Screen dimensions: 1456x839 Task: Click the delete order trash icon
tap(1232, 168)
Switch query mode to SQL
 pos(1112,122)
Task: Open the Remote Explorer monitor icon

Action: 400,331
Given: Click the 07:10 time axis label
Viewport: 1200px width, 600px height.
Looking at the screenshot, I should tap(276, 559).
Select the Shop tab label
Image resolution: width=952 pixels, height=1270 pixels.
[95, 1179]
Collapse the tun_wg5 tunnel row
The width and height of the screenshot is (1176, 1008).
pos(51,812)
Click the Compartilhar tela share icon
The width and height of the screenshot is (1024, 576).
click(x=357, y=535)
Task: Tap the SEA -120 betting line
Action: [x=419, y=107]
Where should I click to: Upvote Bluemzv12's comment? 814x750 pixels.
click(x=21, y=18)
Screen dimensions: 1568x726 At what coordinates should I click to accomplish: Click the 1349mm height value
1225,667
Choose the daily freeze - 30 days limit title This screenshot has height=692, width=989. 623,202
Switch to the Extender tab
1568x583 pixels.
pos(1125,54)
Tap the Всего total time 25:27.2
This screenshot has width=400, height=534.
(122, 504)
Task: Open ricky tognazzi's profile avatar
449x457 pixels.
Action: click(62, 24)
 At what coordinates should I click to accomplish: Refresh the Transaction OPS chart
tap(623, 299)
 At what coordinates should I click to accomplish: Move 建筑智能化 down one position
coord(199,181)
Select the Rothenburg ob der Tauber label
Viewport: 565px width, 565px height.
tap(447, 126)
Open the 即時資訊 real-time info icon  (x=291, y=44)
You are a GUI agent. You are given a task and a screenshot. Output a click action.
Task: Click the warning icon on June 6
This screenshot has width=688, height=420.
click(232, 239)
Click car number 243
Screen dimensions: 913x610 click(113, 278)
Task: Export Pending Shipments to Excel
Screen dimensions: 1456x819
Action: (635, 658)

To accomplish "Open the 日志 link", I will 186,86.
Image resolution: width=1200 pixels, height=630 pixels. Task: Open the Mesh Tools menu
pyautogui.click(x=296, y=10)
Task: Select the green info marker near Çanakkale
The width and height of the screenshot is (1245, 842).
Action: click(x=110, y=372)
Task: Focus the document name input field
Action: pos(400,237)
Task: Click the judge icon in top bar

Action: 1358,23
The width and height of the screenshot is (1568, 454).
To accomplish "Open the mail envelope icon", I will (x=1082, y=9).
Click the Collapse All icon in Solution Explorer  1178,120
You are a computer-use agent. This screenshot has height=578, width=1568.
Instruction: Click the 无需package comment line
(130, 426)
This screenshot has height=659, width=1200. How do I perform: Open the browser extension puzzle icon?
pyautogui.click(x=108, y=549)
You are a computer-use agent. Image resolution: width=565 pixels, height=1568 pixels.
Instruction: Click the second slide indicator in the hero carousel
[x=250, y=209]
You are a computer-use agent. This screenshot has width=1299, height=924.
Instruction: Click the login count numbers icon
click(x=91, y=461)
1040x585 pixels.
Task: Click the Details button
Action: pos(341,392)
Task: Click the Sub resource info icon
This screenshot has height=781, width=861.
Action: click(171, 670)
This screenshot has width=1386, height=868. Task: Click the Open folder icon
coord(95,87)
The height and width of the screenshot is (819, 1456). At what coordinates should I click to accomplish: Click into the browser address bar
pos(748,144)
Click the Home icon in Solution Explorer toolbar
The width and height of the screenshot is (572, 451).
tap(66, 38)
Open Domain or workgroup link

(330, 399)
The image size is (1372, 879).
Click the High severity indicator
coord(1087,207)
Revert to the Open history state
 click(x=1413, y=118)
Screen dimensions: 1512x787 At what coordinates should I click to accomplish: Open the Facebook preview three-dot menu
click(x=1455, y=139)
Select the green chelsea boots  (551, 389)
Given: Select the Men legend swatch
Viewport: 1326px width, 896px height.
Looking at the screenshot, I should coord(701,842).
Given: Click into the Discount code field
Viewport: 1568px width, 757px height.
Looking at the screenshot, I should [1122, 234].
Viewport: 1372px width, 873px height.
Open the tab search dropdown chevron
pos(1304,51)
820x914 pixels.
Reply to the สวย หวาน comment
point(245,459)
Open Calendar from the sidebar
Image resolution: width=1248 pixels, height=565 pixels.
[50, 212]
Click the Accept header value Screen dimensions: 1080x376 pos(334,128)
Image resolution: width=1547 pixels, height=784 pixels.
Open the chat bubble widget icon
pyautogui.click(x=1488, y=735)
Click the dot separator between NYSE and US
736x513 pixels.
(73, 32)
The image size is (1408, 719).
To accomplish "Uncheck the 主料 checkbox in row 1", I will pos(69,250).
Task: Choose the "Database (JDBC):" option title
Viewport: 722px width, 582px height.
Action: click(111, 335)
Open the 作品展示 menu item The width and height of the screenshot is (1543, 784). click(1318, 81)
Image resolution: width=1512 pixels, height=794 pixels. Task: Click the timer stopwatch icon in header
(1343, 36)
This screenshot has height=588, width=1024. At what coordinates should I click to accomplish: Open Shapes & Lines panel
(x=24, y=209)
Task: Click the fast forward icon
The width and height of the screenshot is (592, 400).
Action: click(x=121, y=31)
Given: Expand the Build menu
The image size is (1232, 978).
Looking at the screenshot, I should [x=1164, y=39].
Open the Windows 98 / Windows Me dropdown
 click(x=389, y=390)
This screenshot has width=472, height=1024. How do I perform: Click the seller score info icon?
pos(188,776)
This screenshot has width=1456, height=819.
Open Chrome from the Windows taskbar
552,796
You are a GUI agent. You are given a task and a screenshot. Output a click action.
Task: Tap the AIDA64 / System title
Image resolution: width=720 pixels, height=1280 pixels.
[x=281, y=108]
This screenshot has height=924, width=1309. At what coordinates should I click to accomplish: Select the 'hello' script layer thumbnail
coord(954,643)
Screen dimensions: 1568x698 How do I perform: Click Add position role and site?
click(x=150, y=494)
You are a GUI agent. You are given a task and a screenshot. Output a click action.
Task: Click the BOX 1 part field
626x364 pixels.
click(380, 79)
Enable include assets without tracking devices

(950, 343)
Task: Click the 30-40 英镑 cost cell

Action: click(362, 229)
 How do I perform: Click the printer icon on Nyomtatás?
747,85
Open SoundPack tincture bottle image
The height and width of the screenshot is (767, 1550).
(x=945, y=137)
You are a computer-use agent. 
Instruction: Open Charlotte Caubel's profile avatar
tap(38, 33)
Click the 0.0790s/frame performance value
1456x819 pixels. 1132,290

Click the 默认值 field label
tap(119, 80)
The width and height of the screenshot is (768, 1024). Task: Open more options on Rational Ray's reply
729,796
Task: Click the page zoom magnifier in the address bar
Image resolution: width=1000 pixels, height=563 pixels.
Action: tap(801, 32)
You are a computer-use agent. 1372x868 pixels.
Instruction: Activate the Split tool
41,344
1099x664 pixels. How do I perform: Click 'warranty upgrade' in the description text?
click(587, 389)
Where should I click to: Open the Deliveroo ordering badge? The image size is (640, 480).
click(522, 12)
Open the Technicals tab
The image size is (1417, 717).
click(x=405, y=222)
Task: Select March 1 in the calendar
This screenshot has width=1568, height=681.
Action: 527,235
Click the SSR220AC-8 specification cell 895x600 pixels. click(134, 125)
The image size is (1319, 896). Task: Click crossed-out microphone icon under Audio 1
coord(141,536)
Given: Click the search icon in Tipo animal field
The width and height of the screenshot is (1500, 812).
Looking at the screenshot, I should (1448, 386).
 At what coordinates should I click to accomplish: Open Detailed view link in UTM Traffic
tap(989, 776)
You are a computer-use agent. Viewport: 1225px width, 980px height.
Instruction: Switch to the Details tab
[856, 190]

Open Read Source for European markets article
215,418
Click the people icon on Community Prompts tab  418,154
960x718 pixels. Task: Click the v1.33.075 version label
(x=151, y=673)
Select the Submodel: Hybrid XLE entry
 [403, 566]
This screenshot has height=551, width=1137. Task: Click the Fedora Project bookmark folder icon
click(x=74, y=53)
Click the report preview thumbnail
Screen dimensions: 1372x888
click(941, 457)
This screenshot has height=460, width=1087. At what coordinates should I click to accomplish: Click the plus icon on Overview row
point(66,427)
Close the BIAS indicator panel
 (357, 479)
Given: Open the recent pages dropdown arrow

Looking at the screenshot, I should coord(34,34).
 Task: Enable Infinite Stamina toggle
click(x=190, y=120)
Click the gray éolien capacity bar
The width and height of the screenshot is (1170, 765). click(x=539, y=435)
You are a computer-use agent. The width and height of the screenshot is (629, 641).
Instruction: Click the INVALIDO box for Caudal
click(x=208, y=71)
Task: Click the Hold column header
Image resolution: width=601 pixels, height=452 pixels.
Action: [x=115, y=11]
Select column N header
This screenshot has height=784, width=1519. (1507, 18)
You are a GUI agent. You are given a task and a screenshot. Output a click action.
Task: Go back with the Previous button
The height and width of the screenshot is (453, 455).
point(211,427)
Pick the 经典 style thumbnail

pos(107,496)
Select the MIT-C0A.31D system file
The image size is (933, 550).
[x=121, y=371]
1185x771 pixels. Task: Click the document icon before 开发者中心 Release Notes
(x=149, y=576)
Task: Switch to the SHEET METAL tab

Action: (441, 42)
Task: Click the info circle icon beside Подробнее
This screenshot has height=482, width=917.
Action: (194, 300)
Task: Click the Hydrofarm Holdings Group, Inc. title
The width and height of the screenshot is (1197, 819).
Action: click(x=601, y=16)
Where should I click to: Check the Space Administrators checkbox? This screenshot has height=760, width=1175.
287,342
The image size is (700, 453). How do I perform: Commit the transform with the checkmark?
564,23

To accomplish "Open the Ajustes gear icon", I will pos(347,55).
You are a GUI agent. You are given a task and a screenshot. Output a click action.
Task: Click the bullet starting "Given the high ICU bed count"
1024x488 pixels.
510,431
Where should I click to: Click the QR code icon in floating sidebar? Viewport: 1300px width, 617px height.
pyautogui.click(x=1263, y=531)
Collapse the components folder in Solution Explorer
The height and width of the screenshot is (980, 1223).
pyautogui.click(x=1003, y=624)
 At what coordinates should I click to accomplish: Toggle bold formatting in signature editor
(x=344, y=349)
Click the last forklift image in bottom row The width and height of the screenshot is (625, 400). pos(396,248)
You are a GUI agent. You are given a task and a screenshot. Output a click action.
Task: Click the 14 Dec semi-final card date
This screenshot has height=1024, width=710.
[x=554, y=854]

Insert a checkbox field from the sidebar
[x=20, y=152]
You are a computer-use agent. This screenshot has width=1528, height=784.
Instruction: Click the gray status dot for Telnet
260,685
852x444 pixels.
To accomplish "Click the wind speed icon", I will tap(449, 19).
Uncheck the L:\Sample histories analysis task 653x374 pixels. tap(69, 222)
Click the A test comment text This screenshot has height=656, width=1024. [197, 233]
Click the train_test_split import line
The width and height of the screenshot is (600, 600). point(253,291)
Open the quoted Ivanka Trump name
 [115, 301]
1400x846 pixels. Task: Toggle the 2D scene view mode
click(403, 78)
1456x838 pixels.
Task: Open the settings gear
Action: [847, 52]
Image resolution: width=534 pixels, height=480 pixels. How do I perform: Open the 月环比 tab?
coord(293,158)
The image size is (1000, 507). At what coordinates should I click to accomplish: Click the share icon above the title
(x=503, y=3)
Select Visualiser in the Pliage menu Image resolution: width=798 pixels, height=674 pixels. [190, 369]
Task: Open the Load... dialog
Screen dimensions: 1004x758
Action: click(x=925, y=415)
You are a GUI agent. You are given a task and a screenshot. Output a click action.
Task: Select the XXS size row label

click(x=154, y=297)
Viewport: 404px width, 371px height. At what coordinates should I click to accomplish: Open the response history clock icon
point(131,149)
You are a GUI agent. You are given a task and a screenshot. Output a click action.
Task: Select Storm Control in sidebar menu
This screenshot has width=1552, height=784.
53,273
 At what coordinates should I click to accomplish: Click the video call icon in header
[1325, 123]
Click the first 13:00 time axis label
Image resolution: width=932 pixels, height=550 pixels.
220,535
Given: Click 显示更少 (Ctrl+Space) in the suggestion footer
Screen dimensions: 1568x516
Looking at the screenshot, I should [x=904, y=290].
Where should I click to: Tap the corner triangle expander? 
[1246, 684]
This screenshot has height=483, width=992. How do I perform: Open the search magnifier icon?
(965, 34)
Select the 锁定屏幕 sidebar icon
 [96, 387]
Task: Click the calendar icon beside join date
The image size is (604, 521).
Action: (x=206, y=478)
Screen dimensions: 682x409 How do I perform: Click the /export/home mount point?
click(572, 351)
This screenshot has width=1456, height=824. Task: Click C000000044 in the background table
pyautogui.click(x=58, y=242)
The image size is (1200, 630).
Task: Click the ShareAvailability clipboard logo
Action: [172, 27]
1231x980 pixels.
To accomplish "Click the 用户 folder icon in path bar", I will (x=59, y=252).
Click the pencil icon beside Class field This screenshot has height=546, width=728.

────────────────

**AIM:** Render the lines of the entries above as a Markdown table with the columns Row and Line, leaving out blank lines. Begin at the line that contains "Click the 默认值 field label" and stop after the line that contains "The width and height of the screenshot is (1170, 765).".

**RESULT FOR THIS EXERCISE:**
| Row | Line |
|---|---|
| 1 | Click the 默认值 field label |
| 2 | tap(119, 80) |
| 3 | The width and height of the screenshot is (768, 1024). Task: Open more options on Rational Ray's reply |
| 4 | 729,796 |
| 5 | Task: Click the page zoom magnifier in the address bar |
| 6 | Image resolution: width=1000 pixels, height=563 pixels. |
| 7 | Action: tap(801, 32) |
| 8 | You are a computer-use agent. 1372x868 pixels. |
| 9 | Instruction: Activate the Split tool |
| 10 | 41,344 |
| 11 | 1099x664 pixels. How do I perform: Click 'warranty upgrade' in the description text? |
| 12 | click(587, 389) |
| 13 | Where should I click to: Open the Deliveroo ordering badge? The image size is (640, 480). |
| 14 | click(522, 12) |
| 15 | Open the Technicals tab |
| 16 | The image size is (1417, 717). |
| 17 | click(x=405, y=222) |
| 18 | Task: Select March 1 in the calendar |
| 19 | This screenshot has width=1568, height=681. |
| 20 | Action: 527,235 |
| 21 | Click the SSR220AC-8 specification cell 895x600 pixels. click(134, 125) |
| 22 | The image size is (1319, 896). Task: Click crossed-out microphone icon under Audio 1 |
| 23 | coord(141,536) |
| 24 | Given: Click the search icon in Tipo animal field |
| 25 | The width and height of the screenshot is (1500, 812). |
| 26 | Looking at the screenshot, I should (1448, 386). |
| 27 |  At what coordinates should I click to accomplish: Open Detailed view link in UTM Traffic |
| 28 | tap(989, 776) |
| 29 | You are a computer-use agent. Viewport: 1225px width, 980px height. |
| 30 | Instruction: Switch to the Details tab |
| 31 | [856, 190] |
| 32 | Open Read Source for European markets article |
| 33 | 215,418 |
| 34 | Click the people icon on Community Prompts tab  418,154 |
| 35 | 960x718 pixels. Task: Click the v1.33.075 version label |
| 36 | (x=151, y=673) |
| 37 | Select the Submodel: Hybrid XLE entry |
| 38 |  [403, 566] |
| 39 | This screenshot has height=551, width=1137. Task: Click the Fedora Project bookmark folder icon |
| 40 | click(x=74, y=53) |
| 41 | Click the report preview thumbnail |
| 42 | Screen dimensions: 1372x888 |
| 43 | click(941, 457) |
| 44 | This screenshot has height=460, width=1087. At what coordinates should I click to accomplish: Click the plus icon on Overview row |
| 45 | point(66,427) |
| 46 | Close the BIAS indicator panel |
| 47 |  (357, 479) |
| 48 | Given: Open the recent pages dropdown arrow |
| 49 | Looking at the screenshot, I should coord(34,34). |
| 50 |  Task: Enable Infinite Stamina toggle |
| 51 | click(x=190, y=120) |
| 52 | Click the gray éolien capacity bar |
| 53 | The width and height of the screenshot is (1170, 765). click(x=539, y=435) |